DATA TO EXAMINE:
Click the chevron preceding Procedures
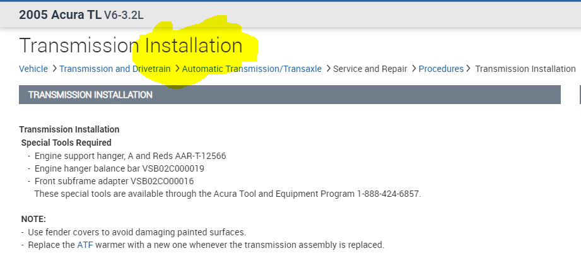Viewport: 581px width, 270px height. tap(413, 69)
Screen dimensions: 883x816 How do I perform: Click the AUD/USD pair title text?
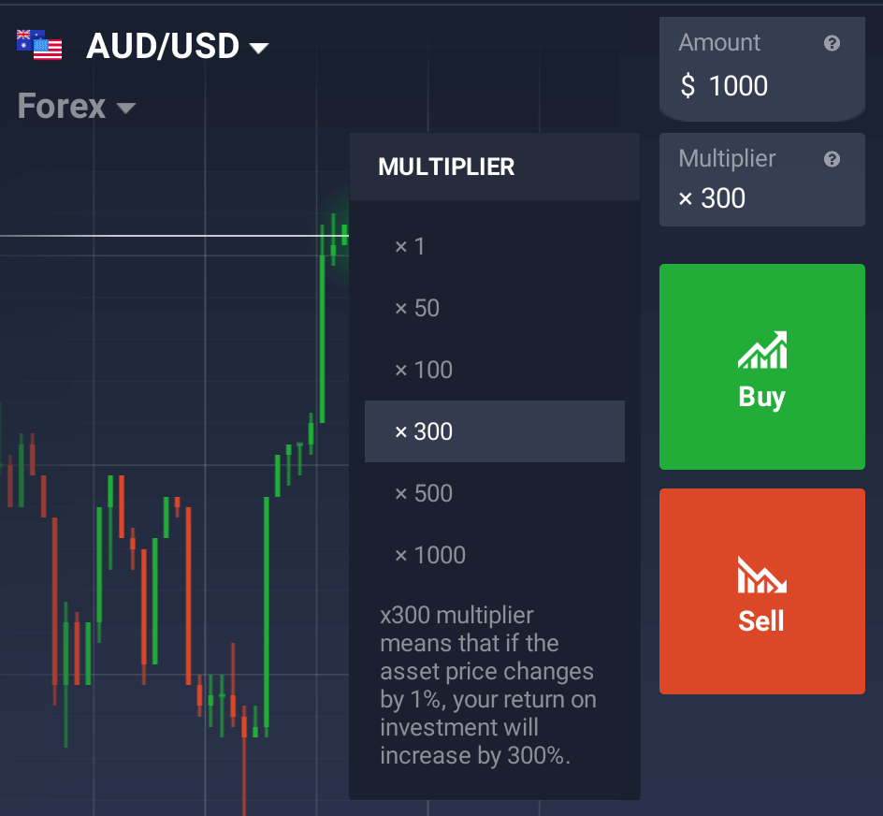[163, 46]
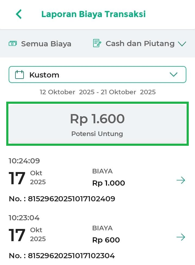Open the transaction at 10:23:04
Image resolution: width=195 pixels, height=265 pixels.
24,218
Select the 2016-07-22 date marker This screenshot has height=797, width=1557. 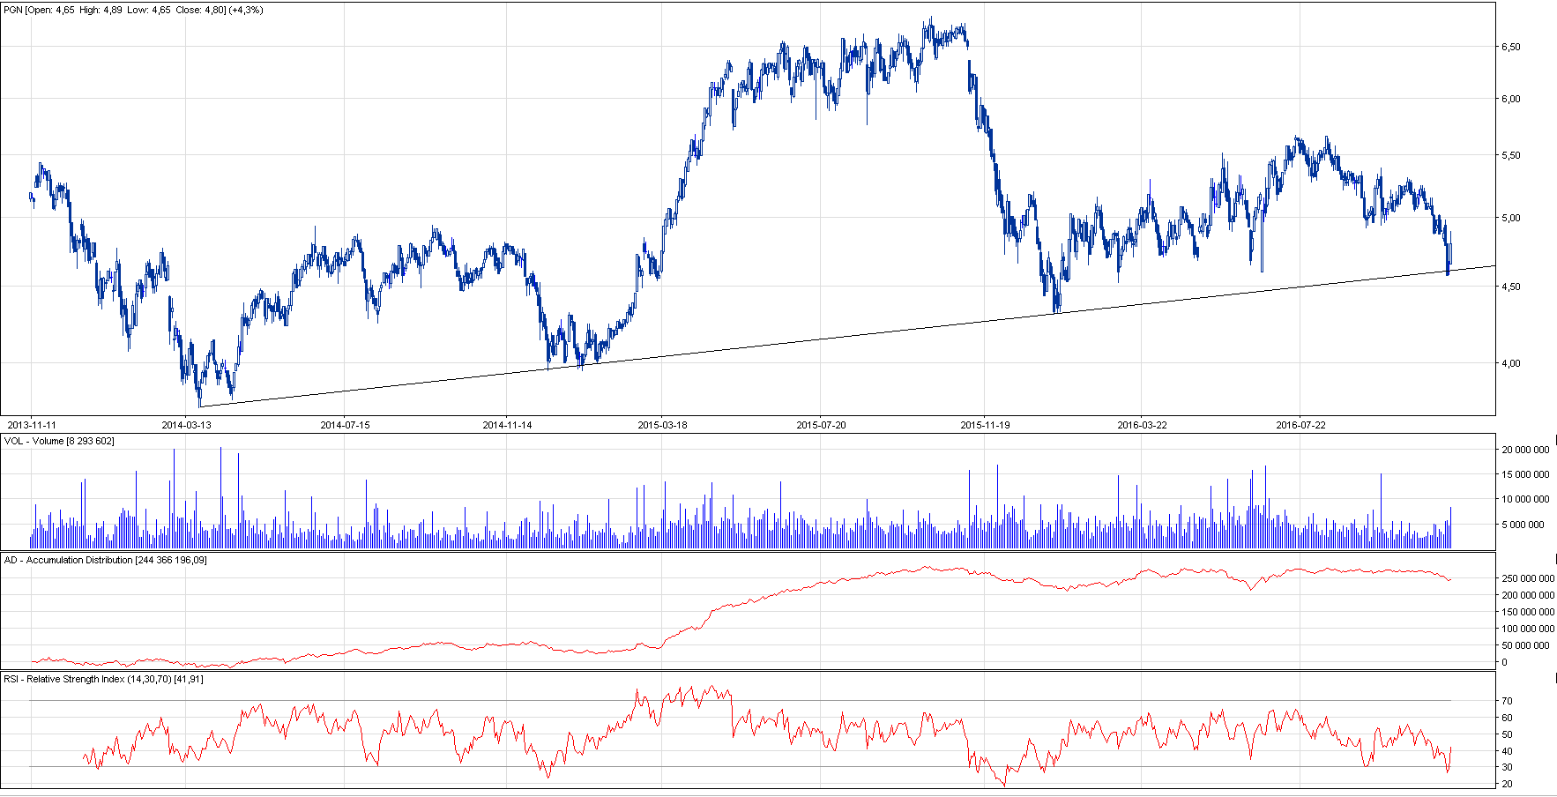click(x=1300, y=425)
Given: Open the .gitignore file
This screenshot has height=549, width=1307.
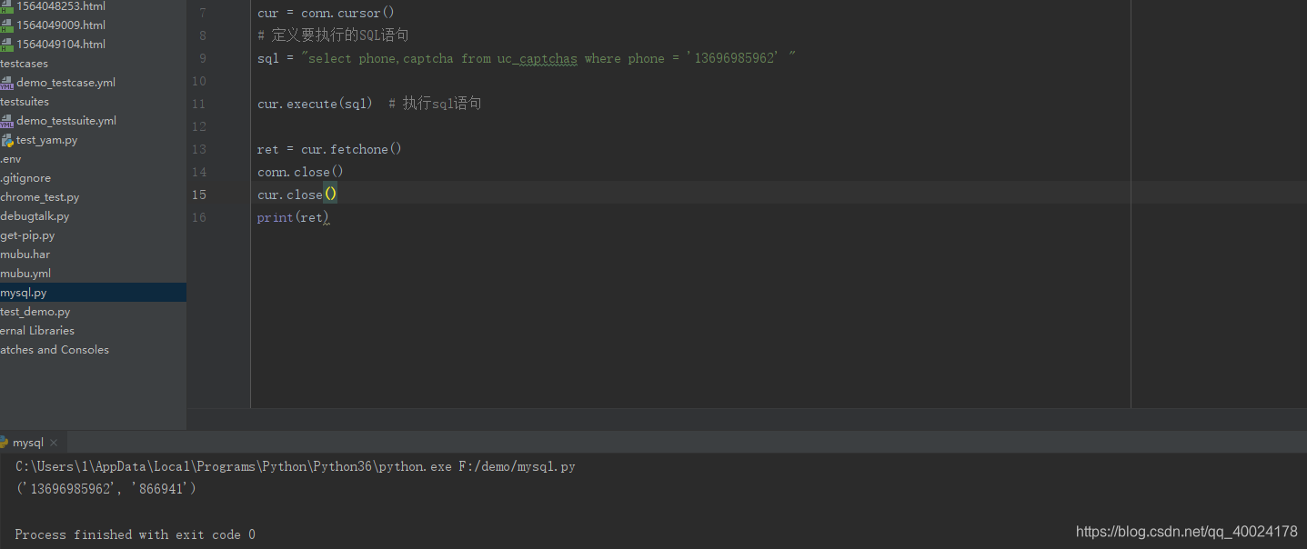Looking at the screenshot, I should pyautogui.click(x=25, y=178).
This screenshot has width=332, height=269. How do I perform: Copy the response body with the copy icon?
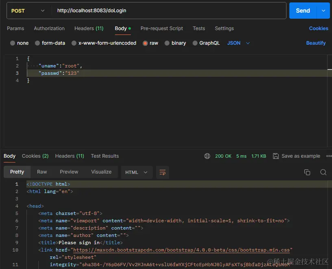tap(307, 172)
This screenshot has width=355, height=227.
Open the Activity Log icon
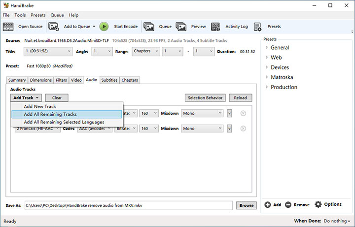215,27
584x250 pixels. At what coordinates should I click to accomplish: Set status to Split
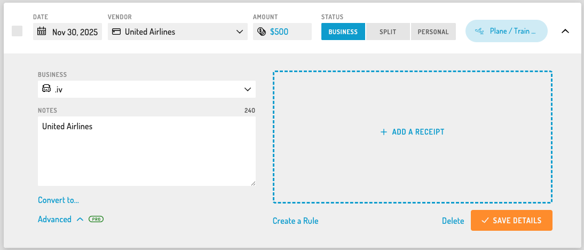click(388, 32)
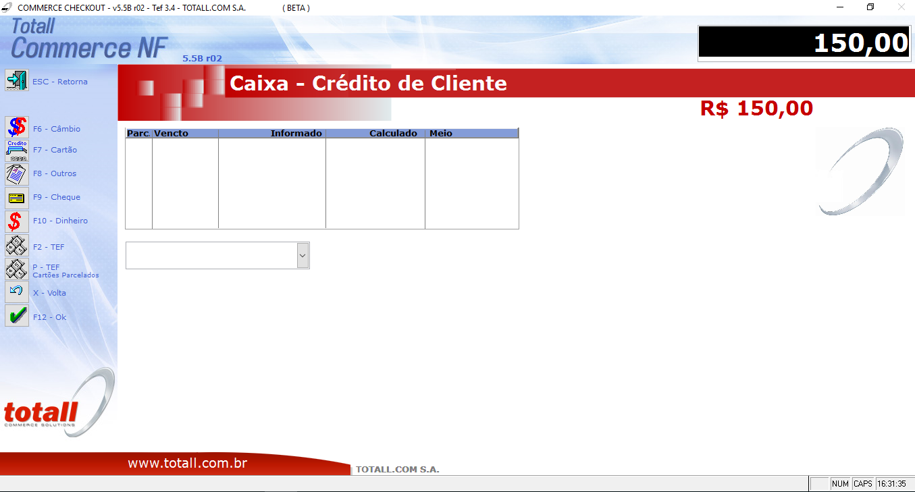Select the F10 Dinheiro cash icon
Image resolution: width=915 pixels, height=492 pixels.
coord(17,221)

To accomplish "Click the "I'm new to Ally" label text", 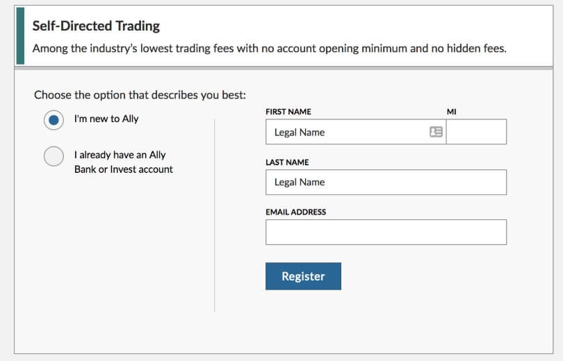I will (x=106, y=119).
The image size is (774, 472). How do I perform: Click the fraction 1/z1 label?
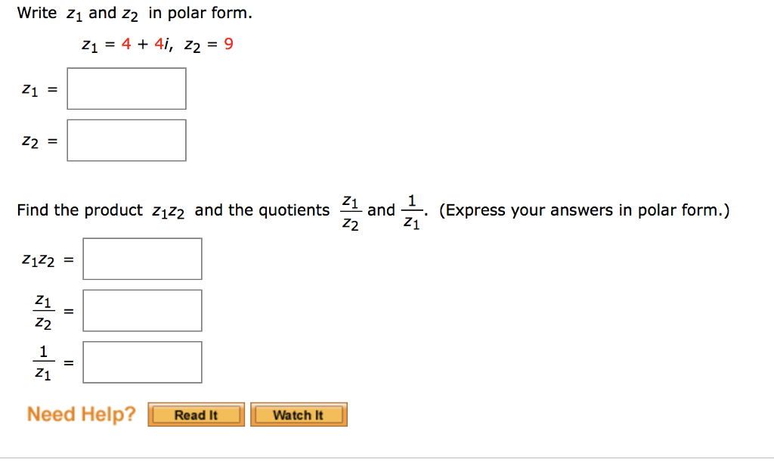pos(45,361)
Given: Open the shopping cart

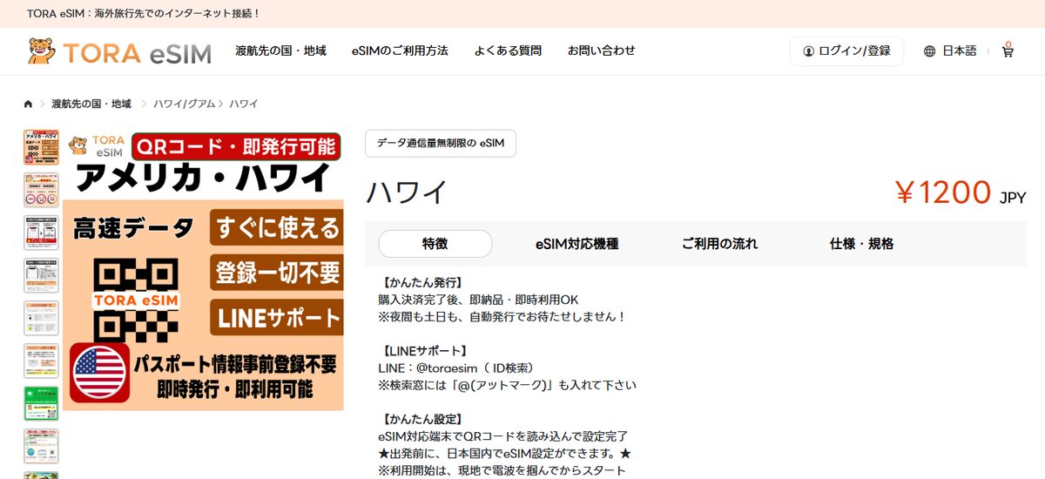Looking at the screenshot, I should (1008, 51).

WHAT IS REQUIRED: Return only the line with "The image size" and the lines after it up to the end of the records, exact and free of pictures.

EXERCISE RESULT:
The image size is (774, 472). How do I perform: Click the fraction 1/z1 label?
pos(45,361)
Given: Open the shopping cart

Looking at the screenshot, I should (1008, 51).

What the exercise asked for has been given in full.